Murat kelimeleri çorba yapma konusunda beni de geçmişti. Hatta baya baya bu konuda ustalaşmıştı. Konuşmasını yarıda kesip onu bu zorluktan kurtardım.

"Olur."

İnanmayan gözleri gözlerimi buldu. İki dudak kenarı da yukarıya doğru kıvrıldı. En azından neyi yapıp neyi yapmayacağımı biliyordum.
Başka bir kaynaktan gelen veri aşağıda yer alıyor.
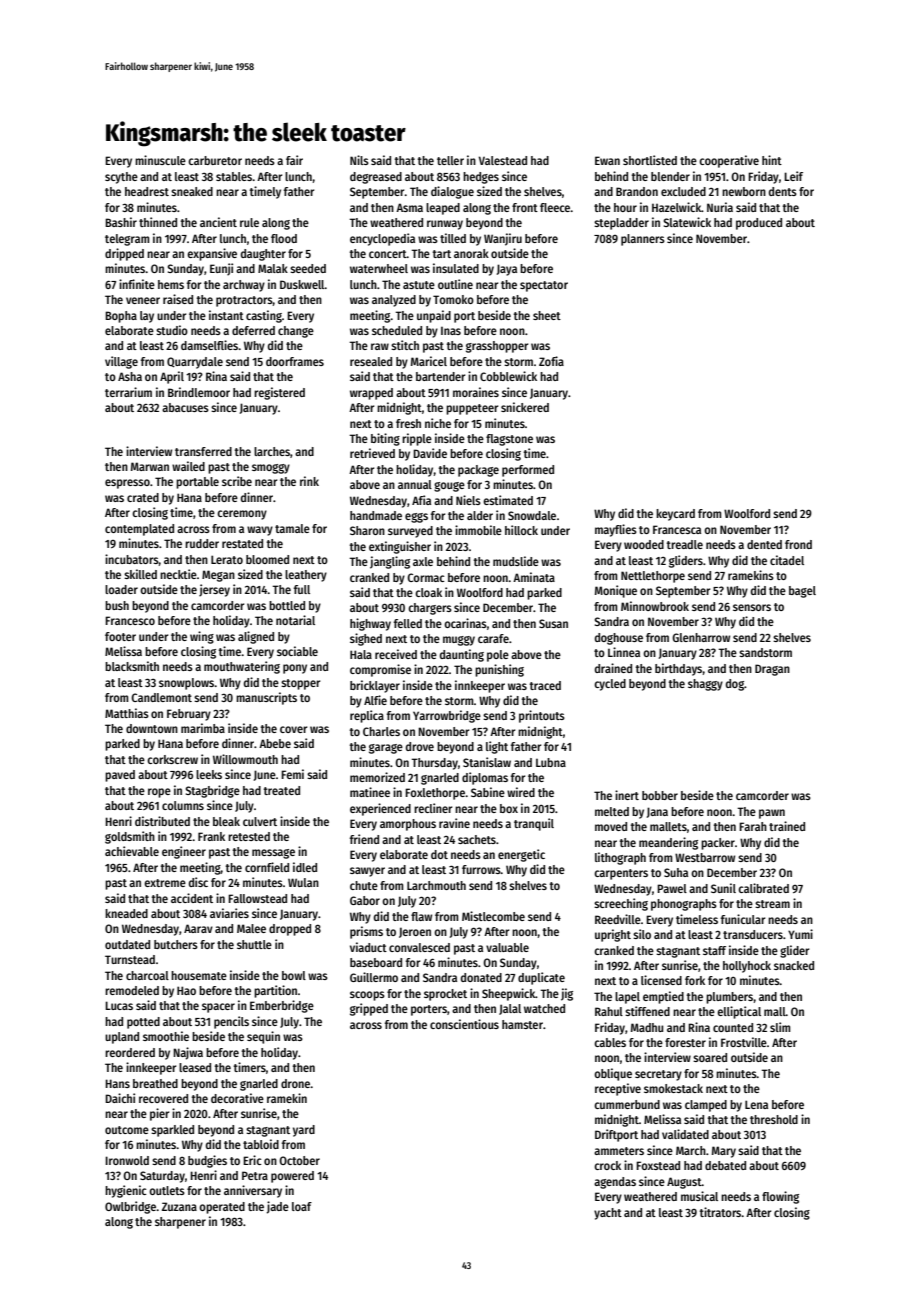 The image size is (924, 1308). What do you see at coordinates (464, 1024) in the page?
I see `conscientious` at bounding box center [464, 1024].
Ona güvenmeyecektim! Onun yanında kalmasam bile zaten sürekli görüşecektik. En azından evindeyken ne yaptığından haberim olurdu. Hem en azından konuşabileceğim biri olurdu. Bir suçluyla mı savcım? Bir muhbirile! Onu gözetleyebilirdim. Hem SARS’tan öğrendiği bilgilerden de geri kalmamam gerekiyordu. Ne kadar ona iki can borcum olsa da yeri geldiğinde onu satacağımı biliyordum. Bana kalırsa o da biliyordu. O zaman neden bir savcıyı evine alıyordu? İçimdeki bir ses bunu yakın bir zamanda öğreneceğimi söylüyordu.

"Olur?"

Kirpiklerimi kırpınca dudak kenarları daha da çok yukarıya çıktı. Belki de görülmesi en güzel olan yer gözleriydi. Gözlerinin içi güneş gibi parlıyordu. Ondan belki de 3S 1M lakabını alıp sadece 1M lakabını bırakmalıydım. Gardını sürekli indiriyorsun. Gardımı indirmezsem hiçbir şey öğrenemem.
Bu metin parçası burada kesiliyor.